#### Quoted text:

---*---

A VJ’s Perspective of Emerging Church Styles

For the best part of a year I have taken a step back from using any interactive multi-media moving images (known as ‘Vjing’ for want of a better word) within the context of Church. I felt strongly that before I advanced my ideas and work any further, I had to re-evaluate my aims and what might be the best and worst possible ways to achieve them. In doing this I have had to ask myself some difficult questions, directly associated with this experimental form of teaching and worship.

I have always come from the viewpoint that many worldly things are redeemable, and they are! But the problem arises when you begin making associations in an attempt to bridge the gap between a drug centered culture and a God centered culture. The people I aim to reach with my ministry are the spiritually lost and seeking, and also those Christians who feel at unease with current worship styles in church. I also have an unwavering and burning motivation to create a different style of worship and teaching to be implemented in today’s churches that share the desire to reach this generation in more ‘culturally relevant’ ways, while at the same time not compromising in purity of heart towards God during worship.

Although it has not been my intention within the context of church, I am often asked to VJ for DJ lead/club style worship events. As the summer months begin to approach I’m starting to receive more requests to VJ at club style worship sessions for up and coming Christian festivals and events this year. It’s been a combination of these requests and other issues God has been speaking to me about that’s been the inducement for me to write the following article about my ministry and how I see things progressing with it. Before reading any further, I ask that you keep in mind those in the congregation who are less mature in faith. Please consider the perspective seen from these people and not just your own with regards to issues raised here. I do not wish to offend anyone, but to ask for us to be honest with ourselves and with God.

---*---

#### Material provided:
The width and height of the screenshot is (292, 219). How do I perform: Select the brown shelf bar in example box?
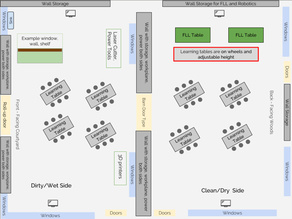coord(40,50)
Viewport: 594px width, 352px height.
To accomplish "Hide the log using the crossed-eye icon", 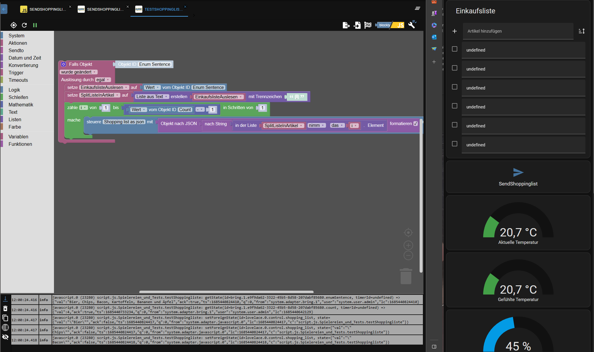I will 5,337.
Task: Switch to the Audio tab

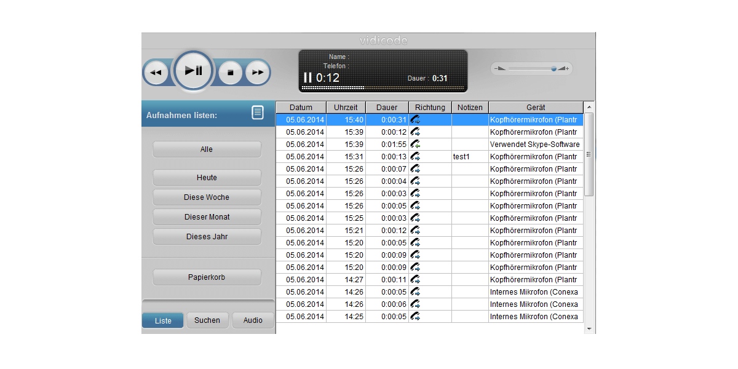Action: click(253, 320)
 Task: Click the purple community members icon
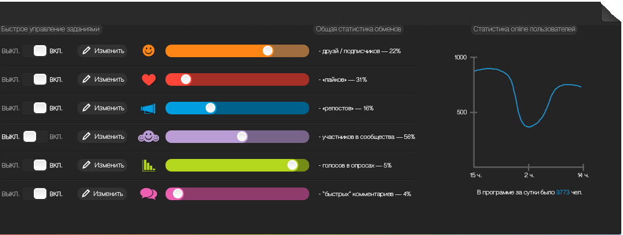tap(148, 137)
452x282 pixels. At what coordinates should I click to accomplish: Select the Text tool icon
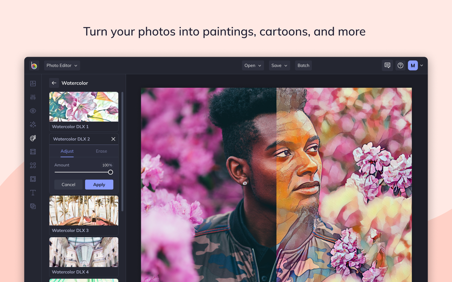coord(33,193)
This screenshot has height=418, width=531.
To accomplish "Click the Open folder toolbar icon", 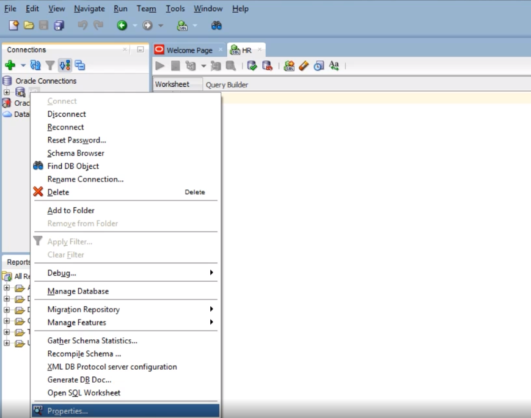I will [29, 25].
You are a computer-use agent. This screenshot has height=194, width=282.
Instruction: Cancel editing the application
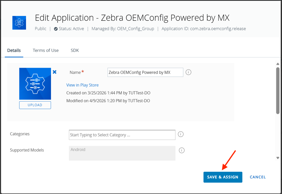[x=257, y=177]
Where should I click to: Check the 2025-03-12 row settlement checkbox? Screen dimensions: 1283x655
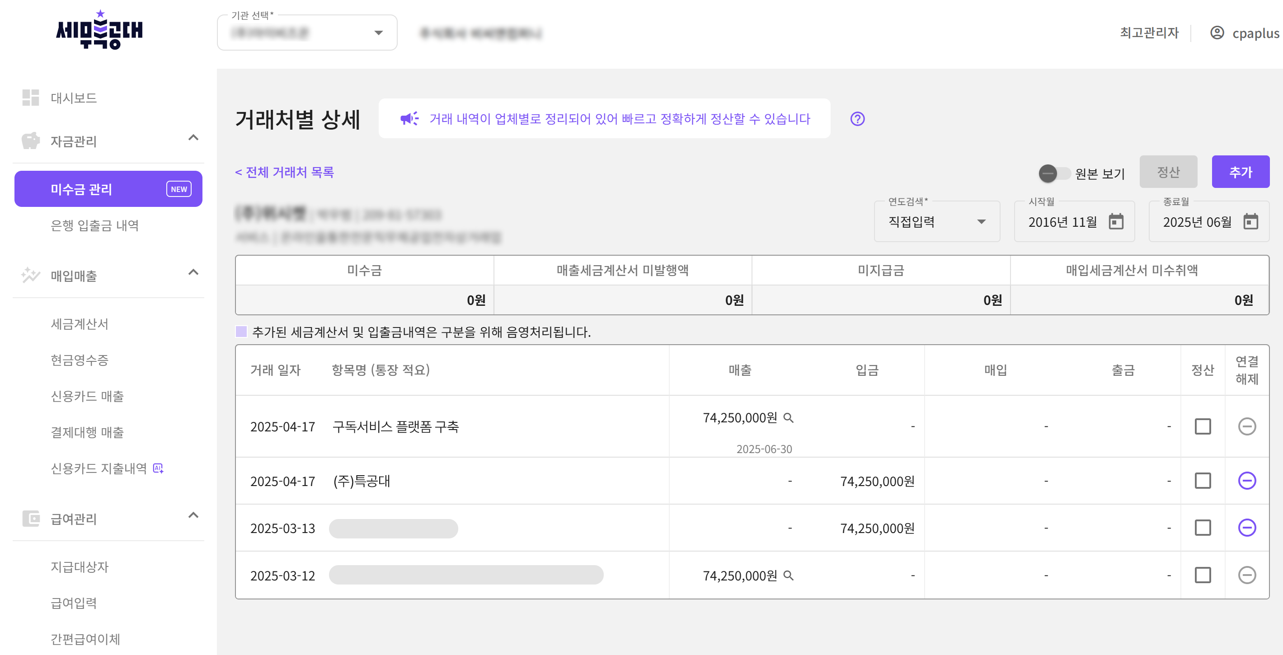click(x=1202, y=575)
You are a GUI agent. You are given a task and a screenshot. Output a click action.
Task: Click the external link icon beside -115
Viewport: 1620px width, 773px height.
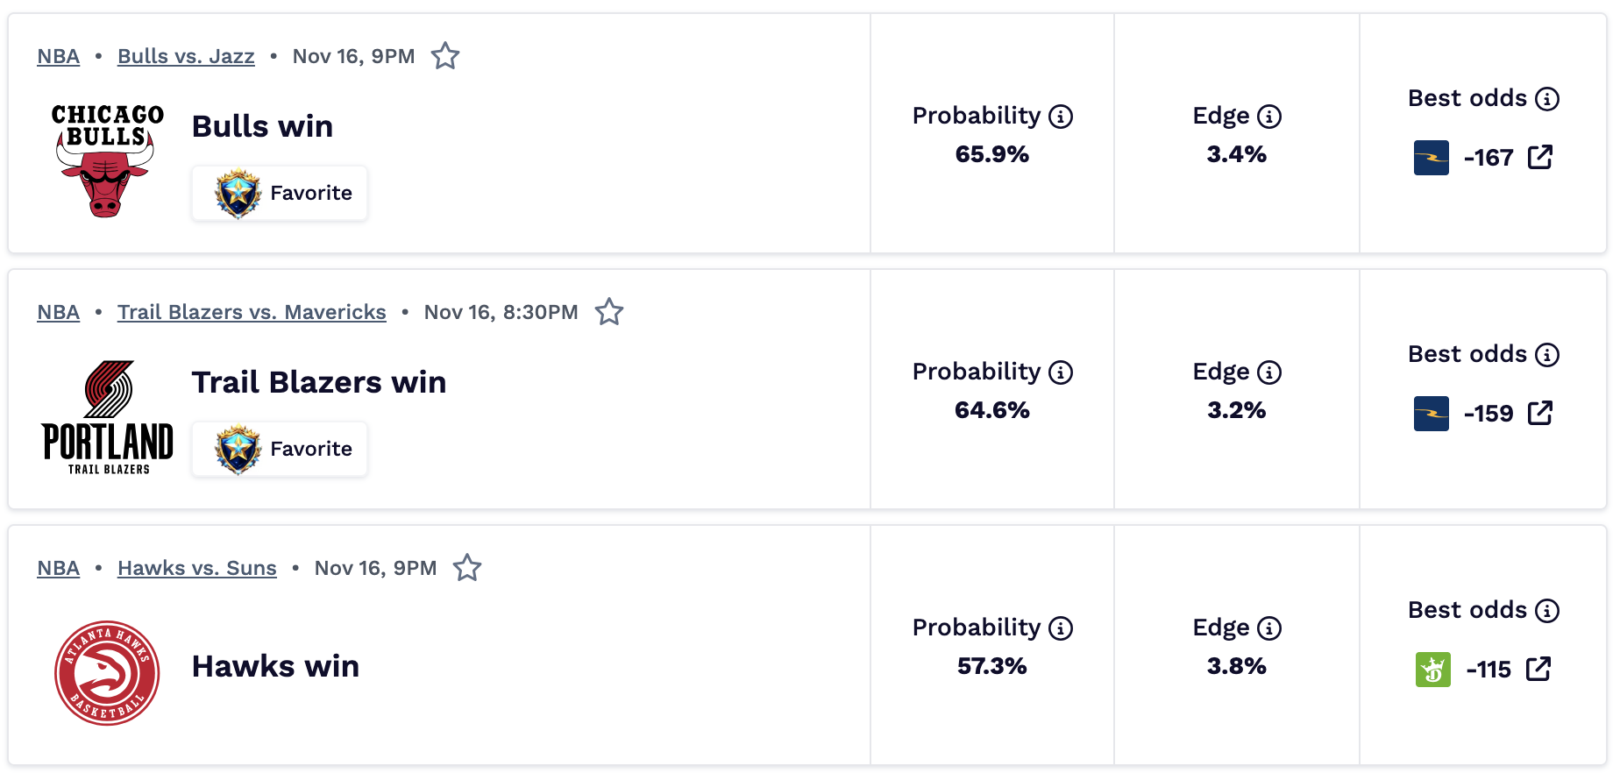pos(1539,669)
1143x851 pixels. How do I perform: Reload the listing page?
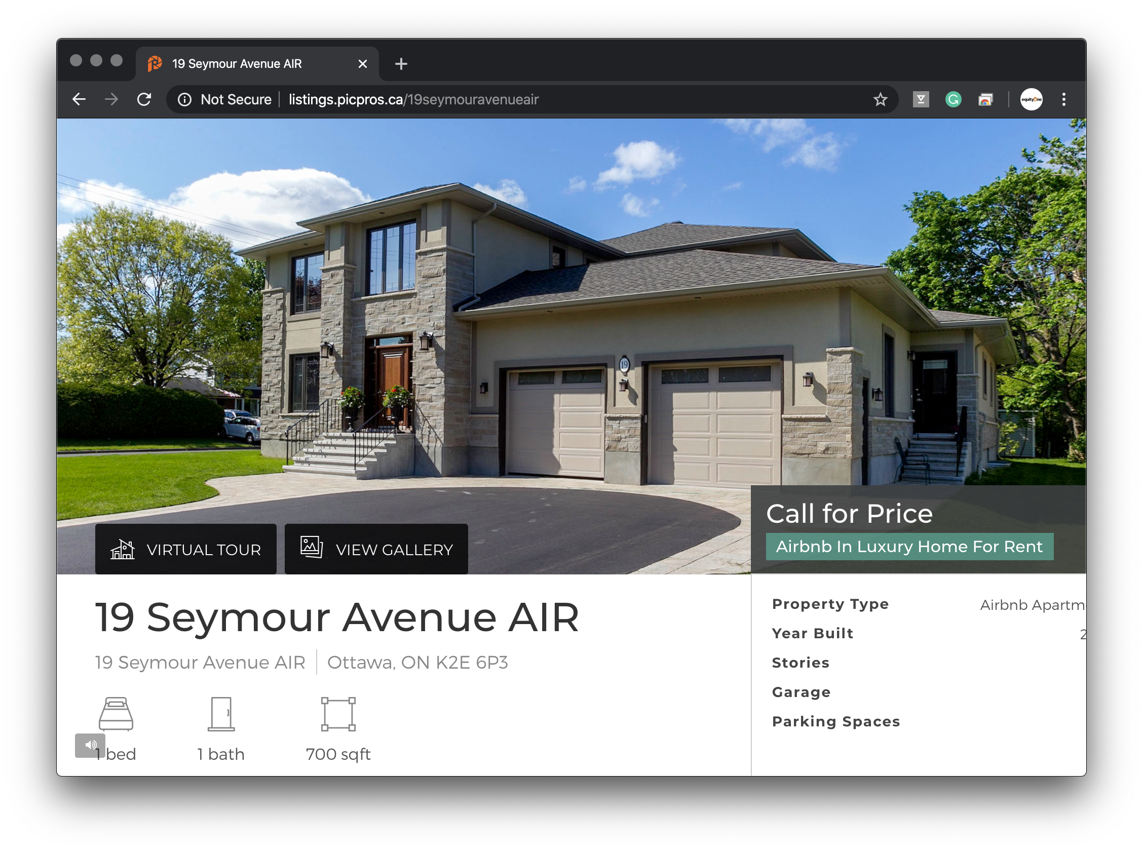click(x=144, y=99)
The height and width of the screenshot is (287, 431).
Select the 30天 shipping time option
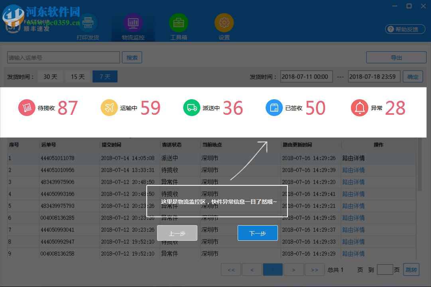50,76
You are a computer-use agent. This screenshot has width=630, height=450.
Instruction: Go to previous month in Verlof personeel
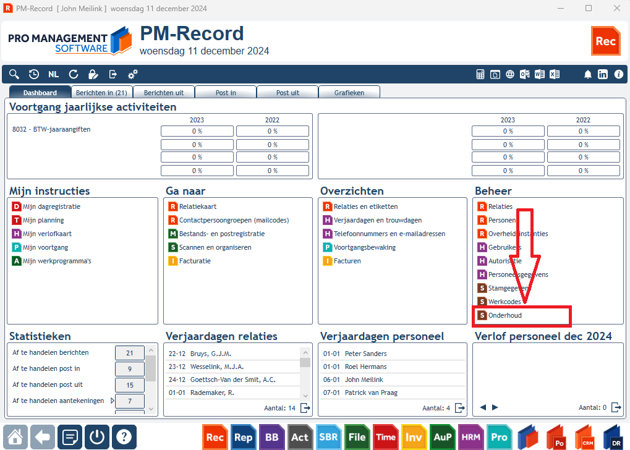pyautogui.click(x=483, y=407)
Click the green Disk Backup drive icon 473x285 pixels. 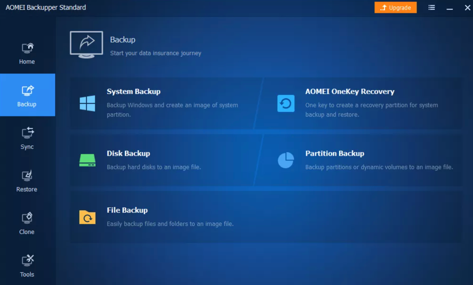pos(88,160)
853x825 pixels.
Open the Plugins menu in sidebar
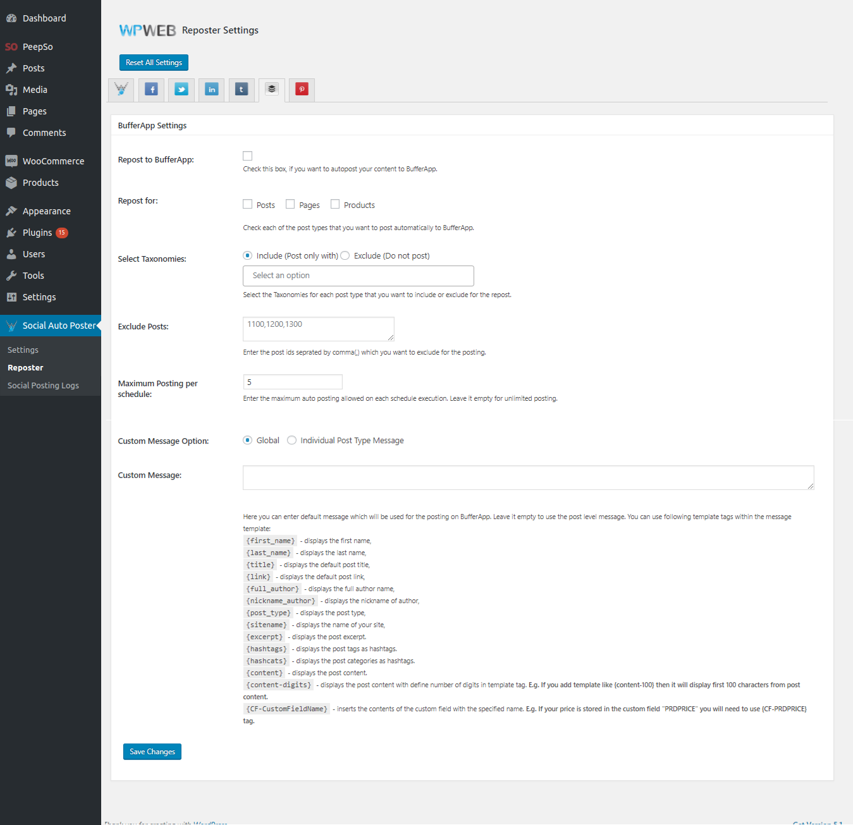[37, 233]
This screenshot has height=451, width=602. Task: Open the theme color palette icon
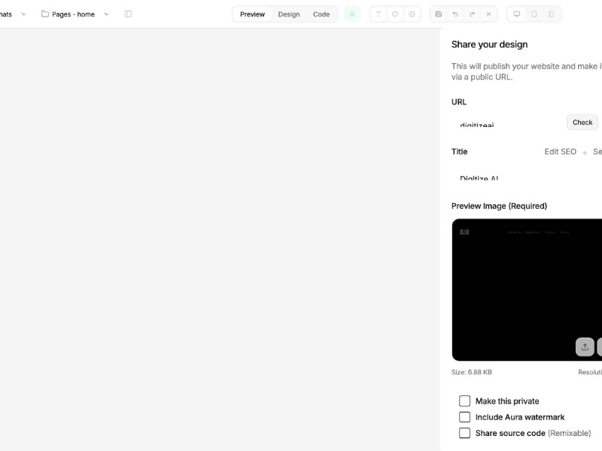[x=395, y=14]
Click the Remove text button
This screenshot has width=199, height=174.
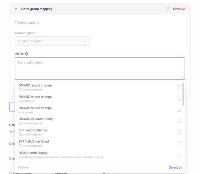tap(179, 9)
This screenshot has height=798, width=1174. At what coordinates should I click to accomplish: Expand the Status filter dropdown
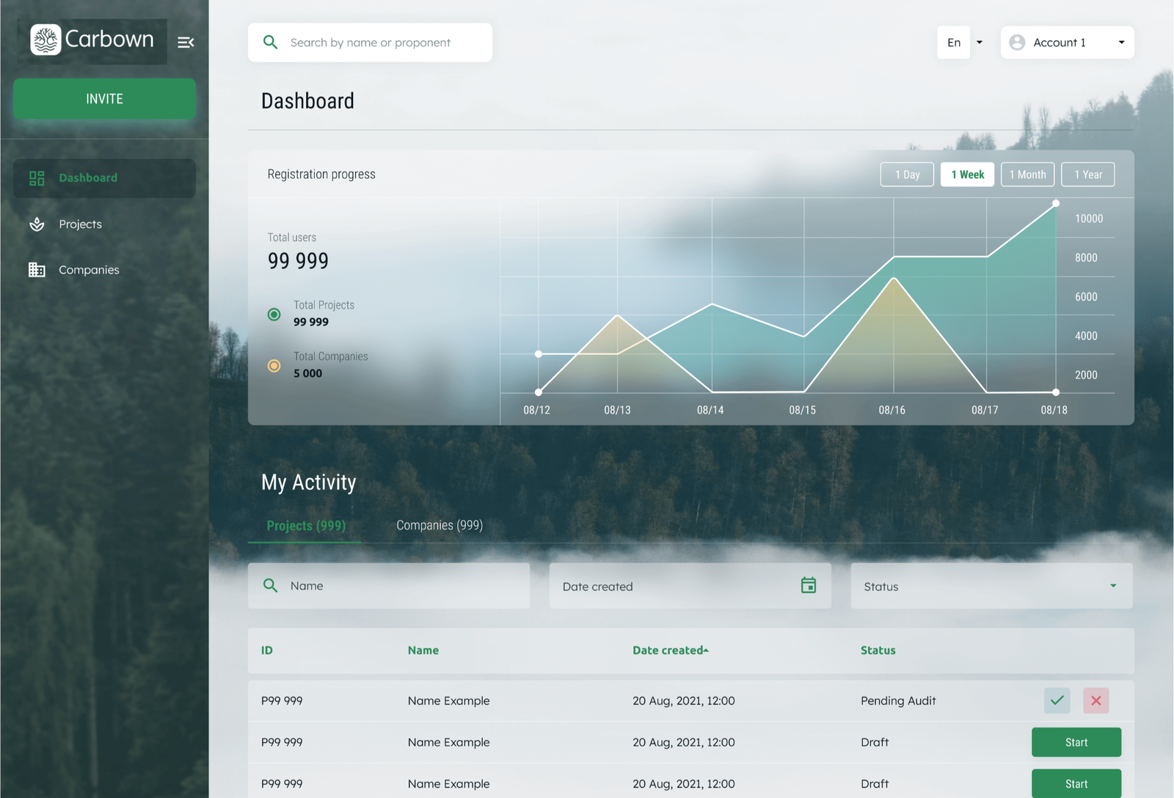(x=1112, y=585)
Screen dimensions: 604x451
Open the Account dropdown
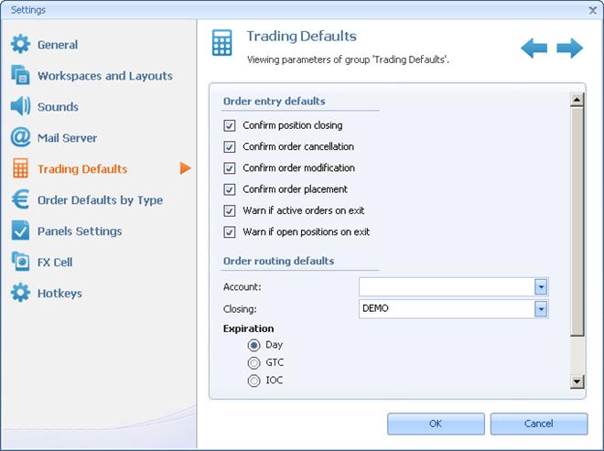pos(541,287)
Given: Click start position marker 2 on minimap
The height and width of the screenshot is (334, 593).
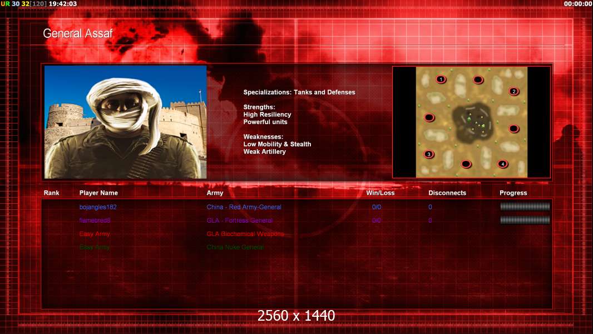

---*---

#### Set task A:
Copy the stretch of the VJ essay from "I have always" through "God during worship.", switching "ministry" to "outreach".
#### Set task B:
Answer these questions from the VJ essay.
(i) For how long has the writer stepped back from using interactive multi-media moving images in church?
(ii) Whom does the writer aim to reach?
(iii) As the summer months approach, what requests is the writer starting to receive?
#### Set task C:
Write the next part of the VJ essay, picking up after its final sentence.
The data above have no connection to the VJ essay.

#### Exercise response A:
I have always come from the viewpoint that many worldly things are redeemable, and they are! But the problem arises when you begin making associations in an attempt to bridge the gap between a drug centered culture and a God centered culture. The people I aim to reach with my outreach are the spiritually lost and seeking, and also those Christians who feel at unease with current worship styles in church. I also have an unwavering and burning motivation to create a different style of worship and teaching to be implemented in today’s churches that share the desire to reach this generation in more ‘culturally relevant’ ways, while at the same time not compromising in purity of heart towards God during worship.

#### Exercise response B:
(i) For the best part of a year.
(ii) People who are spiritually lost and seeking, and Christians who feel at unease with current worship styles in church.
(iii) Requests to VJ at club style worship sessions for up and coming Christian festivals and events this year.

#### Exercise response C:
In order that people are not caused to stumble or to be lead into old lifestyle patterns, we need to create a style of worship that is truly ‘alternative’. The replication of the world’s ways carries far too much baggage for far too many people; for both for non-Christians who are looking for an alternative way of life, and also for new Christians who have come from this kind of background. This style of worship causes the most problems for the very people it’s aimed at reaching. However, I do feel strongly that it is important that there are followers of Christ who are interacting within the secular club scene, with accountability and in uncompromising ways. These people include DJ’s, musician’s, VJ’s, breaker’s, MC’s, or technicians for example.

I find this position to be more of a role for someone with the right temperament, who has received an anointing/gifting for such a specific area of evangelism, who does not compromise their faith as a direct result of being in those particular environments, and who effectively brings the message of Jesus in the most culturally relevant ways possible. But for such an individual to be the encouragement of an entire church’s involvement in that particular scene, or to replicate that scene in any congregational setting as a means of evangelism or worship, is extremely unwise at best. The Church is a collective body if individual believers in Christ, with different gifting and abilities. Therefore, it would be wrong to call an entire church into the potentially troublesome culture and environment of the club scene.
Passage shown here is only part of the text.